The CODIS system is not without critics. Some people have argued that mandated collection of DNA samples invades citizens’ privacy. A major part of this objection is the fact that DNA, unlike fingerprints, contains information about its owners’ physical, behavioral, and health characteristics. Critics are concerned about the ways such personal information might ultimately be used by the government. Some people also are concerned that in some states, such as California, DNA information is collected not only from convicted felons but also from some adults and juveniles who are simply charged with certain crimes.
The Challenges of DNA Testing
In addition to legal and ethical disputes, DNA testing also faces practical challenges. The first of these is the great care that must be used in collecting, storing, and analyzing of DNA evidence. With improper handling, DNA evidence can be contaminated easily. There are methods of detecting contamination during analysis; however, contamination makes analyses more difficult and less certain. There have also been cases in which lab employees have engaged in sloppy and improper techniques of handling and analyzing DNA that have resulted in incorrect data.
=-=-=
=== EXERCISES TO COMPLETE ===
(a) Return the part of the DNA passage starting with "The Challenges of" and going on through "in incorrect data.".
(b) According to the DNA passage, which state collects DNA from some adults and juveniles who are only charged with certain crimes?
(c) Sum up the DNA passage in two sentences.

=== MATERIAL SUPPLIED ===
=-=-=
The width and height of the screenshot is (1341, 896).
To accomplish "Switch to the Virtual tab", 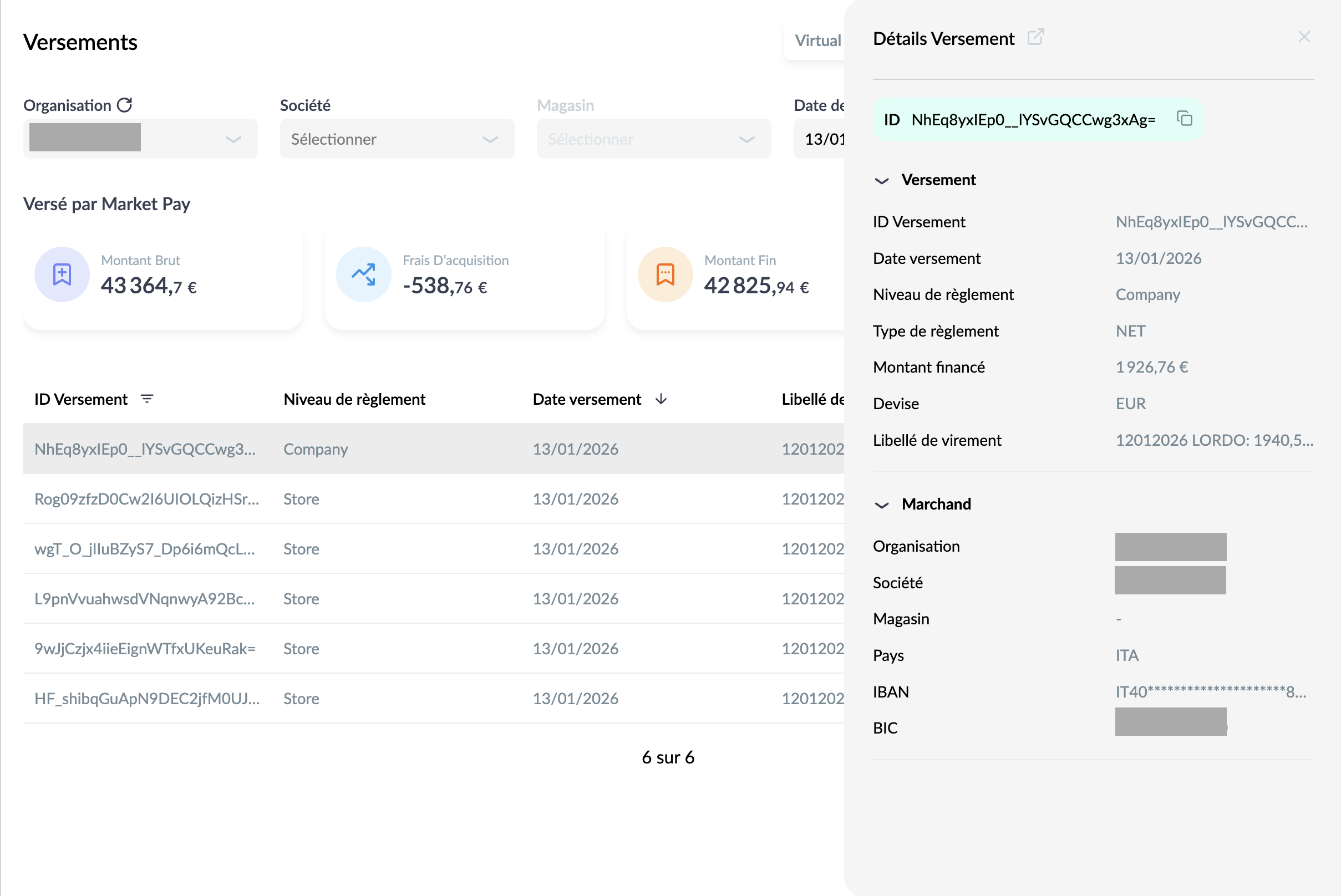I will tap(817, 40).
=-=-=
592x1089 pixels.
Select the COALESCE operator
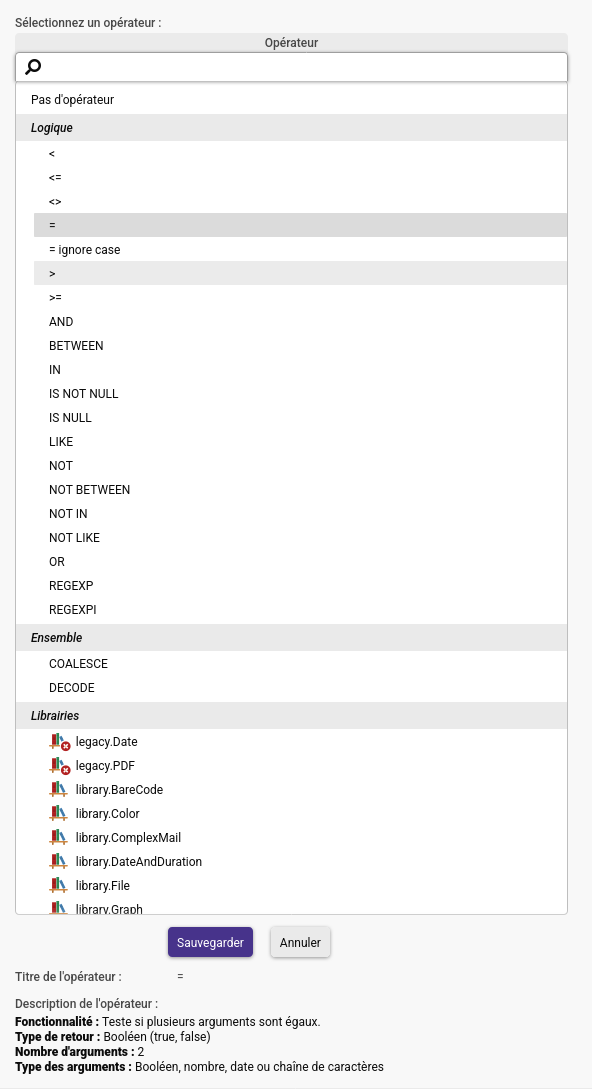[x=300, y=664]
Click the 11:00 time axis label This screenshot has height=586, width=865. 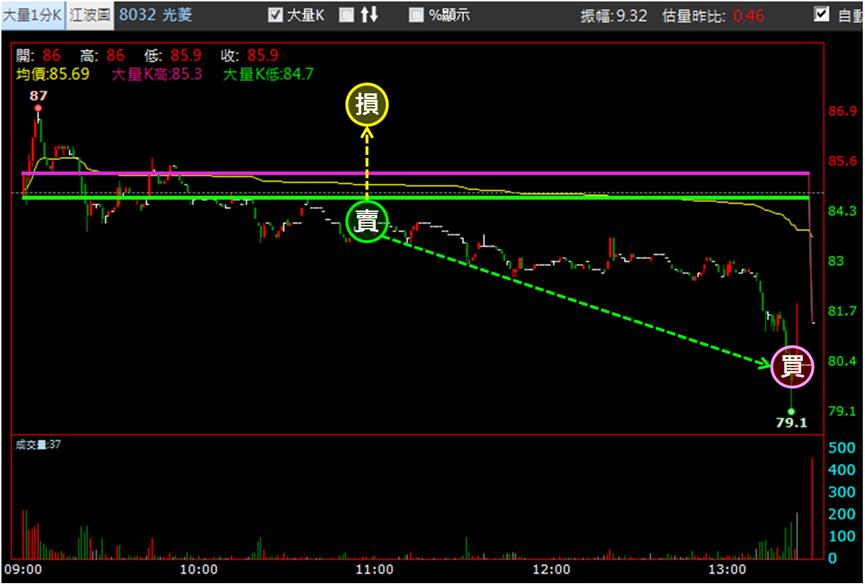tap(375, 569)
=-=-=
=== ANSWERS FOR THIS EXERCISE ===
(a)
The Challenges of DNA Testing
In addition to legal and ethical disputes, DNA testing also faces practical challenges. The first of these is the great care that must be used in collecting, storing, and analyzing of DNA evidence. With improper handling, DNA evidence can be contaminated easily. There are methods of detecting contamination during analysis; however, contamination makes analyses more difficult and less certain. There have also been cases in which lab employees have engaged in sloppy and improper techniques of handling and analyzing DNA that have resulted in incorrect data.

(b) California

(c) Critics of the CODIS system argue that mandated DNA collection invades privacy, because DNA holds information about a person's physical, behavioral, and health traits, and some object to collecting it from people only charged with crimes. DNA testing also faces practical challenges: evidence is easily contaminated without careful handling, and sloppy lab work has led to incorrect data.